In particular, the Hadza maintain a traditional foraging lifestyle, hunting on foot using bows, small axes and digging sticks, and without modern tools like vehicles or guns. Their diet includes virtually no processed foods whatsoever. They live off of game that they hunt, and tubers, fruit and honey that they collect.
To measure energy use, participating Hadza adults wore GPS units to track how far they traveled each day. They also wore breath monitors while at rest and while walking to measure their metabolism in each state. And a measure of total energy expenditure was calculated from urine tests, which showed how quickly the study participants could eliminate a chemically altered water given to them to drink by the researchers.
Then those measurements were compared to similar energy-expenditure measurements from 68 men and women who live in the U.S. or Europe, and also to data from farming communities in Bolivia, Nigeria and Gambia.

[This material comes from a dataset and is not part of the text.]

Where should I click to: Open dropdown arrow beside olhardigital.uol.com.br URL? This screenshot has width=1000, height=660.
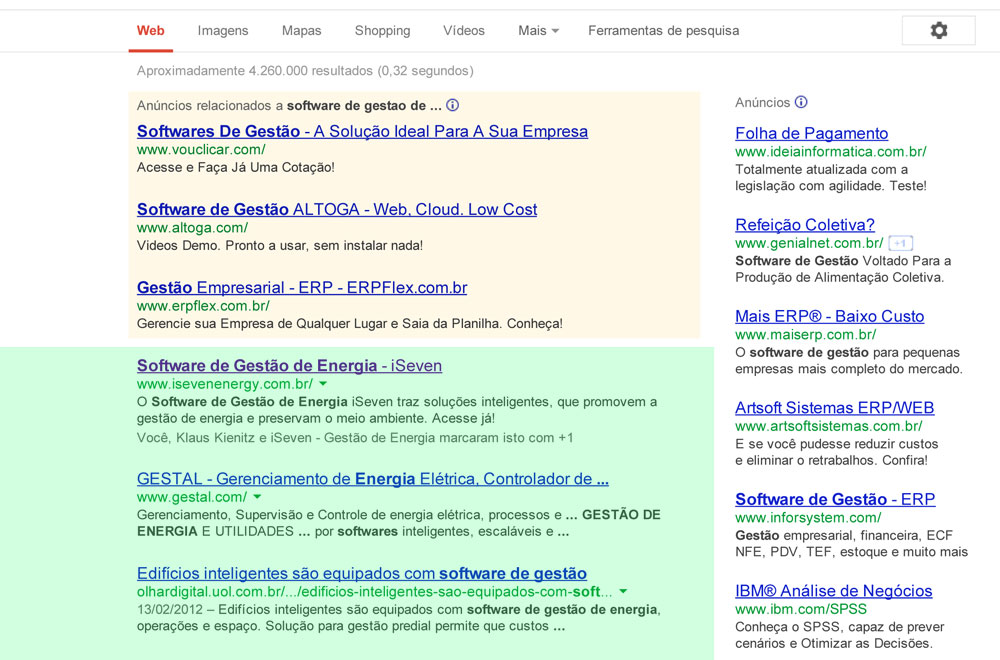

Contrary to even the researchers' expectations, the scientists write, energy-expenditure measurements from the Hadza looked pretty similar to measurements elsewhere.
In fact, even though total energy expenditure did vary considerably by age, gender and by body size, as anticipated, when the researchers looked at men of the same age who each weighed, say, 130 pounds, there was no discernible difference by lifestyle group in total daily energy expenditure.
On average, the Hadza were much smaller than the Westerners, both in height and in weight (130 pounds was at the high end for Hadza males). But statistical analysis suggests that the basic relationship between energy spent and lean body mass -- not including the Westerners' extra fat pounds -- was essentially the same across societies, and across people big and small.
Those results are all the more surprising because the Hadza did appear to expend much more energy in physical activity, as they hunted and foraged. But activity differences did not translate into differences in total energy use.
What's more, even among members of the same society, Hadza people who walked a long way each day did not have measurably higher total expenditure than individuals who did not walk so much. It seems that people's metabolisms may compensate somewhat for activity level.
The new findings seem to contradict popular beliefs that weight management is simply a matter of balancing what we eat with enough purposeful physical activity.
"The similarity in [total energy expenditure (TEE)] among Hadza hunter-gatherers and Westerners suggests that even dramatic differences in lifestyle may have a negligible effect on TEE," the authors conclude in their study, which is published this week in the journal PLoS One.
While the authors don't look at diet in much detail, they add that their findings suggest that high energy intake -- eating too much -- is responsible for the West's obesity epidemic, rather than too little energy expenditure. They do note, however, that physical activity is well-known to have many beneficial health effects in addition to any role in weight management.
Ultimately, what the study authors may have uncovered is that people are more similar than we previously realized. Across dramatically different societies and landscapes, human bodies function similarly.
"We hypothesize," they write, "that [total energy expenditure] may be a relatively stable, constrained physiological trait for the human species, more a product of our common genetic inheritance than our diverse lifestyles."